The task>
Copy out all of the material. Every line must match the original.

Given data>

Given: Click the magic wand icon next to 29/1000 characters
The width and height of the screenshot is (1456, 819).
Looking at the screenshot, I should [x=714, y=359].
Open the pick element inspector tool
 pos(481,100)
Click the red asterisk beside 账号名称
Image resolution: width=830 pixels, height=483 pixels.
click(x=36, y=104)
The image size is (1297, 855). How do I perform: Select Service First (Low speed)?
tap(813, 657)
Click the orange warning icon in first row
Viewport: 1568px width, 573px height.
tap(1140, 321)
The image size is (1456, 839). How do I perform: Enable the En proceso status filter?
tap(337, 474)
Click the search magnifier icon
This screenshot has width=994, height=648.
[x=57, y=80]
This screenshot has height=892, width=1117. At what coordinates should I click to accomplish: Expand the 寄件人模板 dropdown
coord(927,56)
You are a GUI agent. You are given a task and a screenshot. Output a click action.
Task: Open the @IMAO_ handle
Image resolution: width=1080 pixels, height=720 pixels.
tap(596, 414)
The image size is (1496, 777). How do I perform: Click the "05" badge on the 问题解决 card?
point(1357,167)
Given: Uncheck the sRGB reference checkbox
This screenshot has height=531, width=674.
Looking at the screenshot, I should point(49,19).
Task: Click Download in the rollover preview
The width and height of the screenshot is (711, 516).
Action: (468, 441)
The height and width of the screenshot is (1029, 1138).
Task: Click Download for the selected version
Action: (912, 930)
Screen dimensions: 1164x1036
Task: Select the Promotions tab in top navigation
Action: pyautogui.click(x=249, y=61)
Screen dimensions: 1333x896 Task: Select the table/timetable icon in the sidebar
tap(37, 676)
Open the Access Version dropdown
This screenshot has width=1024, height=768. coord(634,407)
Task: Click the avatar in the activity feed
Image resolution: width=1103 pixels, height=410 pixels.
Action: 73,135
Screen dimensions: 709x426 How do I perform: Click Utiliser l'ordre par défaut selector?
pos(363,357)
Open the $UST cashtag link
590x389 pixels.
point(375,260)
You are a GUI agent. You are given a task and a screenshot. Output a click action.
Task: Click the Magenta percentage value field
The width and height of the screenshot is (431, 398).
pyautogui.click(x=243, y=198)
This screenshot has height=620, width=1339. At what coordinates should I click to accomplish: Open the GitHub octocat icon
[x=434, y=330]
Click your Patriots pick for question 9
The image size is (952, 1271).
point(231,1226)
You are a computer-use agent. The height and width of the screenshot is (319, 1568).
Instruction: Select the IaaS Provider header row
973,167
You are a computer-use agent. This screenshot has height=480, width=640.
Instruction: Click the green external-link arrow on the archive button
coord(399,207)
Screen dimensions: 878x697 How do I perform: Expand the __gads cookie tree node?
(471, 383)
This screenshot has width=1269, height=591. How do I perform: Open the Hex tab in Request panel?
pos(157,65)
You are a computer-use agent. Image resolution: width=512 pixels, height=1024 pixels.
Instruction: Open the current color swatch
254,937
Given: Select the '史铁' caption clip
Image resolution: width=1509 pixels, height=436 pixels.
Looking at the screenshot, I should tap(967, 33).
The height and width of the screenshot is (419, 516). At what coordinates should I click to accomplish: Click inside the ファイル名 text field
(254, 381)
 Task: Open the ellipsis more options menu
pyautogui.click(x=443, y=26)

Solution to the exercise>
Given: Click the magic wand icon next to 29/1000 characters
The width and height of the screenshot is (1456, 819).
Looking at the screenshot, I should [x=714, y=359].
Open the pick element inspector tool
 pos(481,100)
Click the red asterisk beside 账号名称
Image resolution: width=830 pixels, height=483 pixels.
click(x=36, y=104)
The image size is (1297, 855). How do I perform: Select Service First (Low speed)?
tap(813, 657)
Click the orange warning icon in first row
Viewport: 1568px width, 573px height.
tap(1140, 321)
The image size is (1456, 839). How do I perform: Enable the En proceso status filter?
tap(337, 474)
Click the search magnifier icon
This screenshot has width=994, height=648.
[x=57, y=80]
This screenshot has height=892, width=1117. At what coordinates should I click to accomplish: Expand the 寄件人模板 dropdown
coord(927,56)
You are a GUI agent. You are given a task and a screenshot. Output a click action.
Task: Open the @IMAO_ handle
Image resolution: width=1080 pixels, height=720 pixels.
tap(596, 414)
The image size is (1496, 777). How do I perform: Click the "05" badge on the 问题解决 card?
point(1357,167)
Given: Uncheck the sRGB reference checkbox
This screenshot has height=531, width=674.
Looking at the screenshot, I should point(49,19).
Task: Click Download in the rollover preview
The width and height of the screenshot is (711, 516).
Action: (468, 441)
The height and width of the screenshot is (1029, 1138).
Task: Click Download for the selected version
Action: (912, 930)
Screen dimensions: 1164x1036
Task: Select the Promotions tab in top navigation
Action: pyautogui.click(x=249, y=61)
Screen dimensions: 1333x896 Task: Select the table/timetable icon in the sidebar
tap(37, 676)
Open the Access Version dropdown
This screenshot has width=1024, height=768. coord(634,407)
Task: Click the avatar in the activity feed
Image resolution: width=1103 pixels, height=410 pixels.
Action: 73,135
Screen dimensions: 709x426 How do I perform: Click Utiliser l'ordre par défaut selector?
pos(363,357)
Open the $UST cashtag link
590x389 pixels.
point(375,260)
You are a GUI agent. You are given a task and a screenshot. Output a click action.
Task: Click the Magenta percentage value field
The width and height of the screenshot is (431, 398).
pyautogui.click(x=243, y=198)
This screenshot has height=620, width=1339. At what coordinates should I click to accomplish: Open the GitHub octocat icon
[x=434, y=330]
Click your Patriots pick for question 9
The image size is (952, 1271).
point(231,1226)
You are a computer-use agent. The height and width of the screenshot is (319, 1568).
Instruction: Select the IaaS Provider header row
973,167
You are a computer-use agent. This screenshot has height=480, width=640.
Instruction: Click the green external-link arrow on the archive button
coord(399,207)
Screen dimensions: 878x697 How do I perform: Expand the __gads cookie tree node?
(471, 383)
This screenshot has width=1269, height=591. How do I perform: Open the Hex tab in Request panel?
pos(157,65)
You are a computer-use agent. Image resolution: width=512 pixels, height=1024 pixels.
Instruction: Open the current color swatch
254,937
Given: Select the '史铁' caption clip
Image resolution: width=1509 pixels, height=436 pixels.
Looking at the screenshot, I should tap(967, 33).
The height and width of the screenshot is (419, 516). At what coordinates should I click to accomplish: Click inside the ファイル名 text field
(254, 381)
 Task: Open the ellipsis more options menu
pyautogui.click(x=443, y=26)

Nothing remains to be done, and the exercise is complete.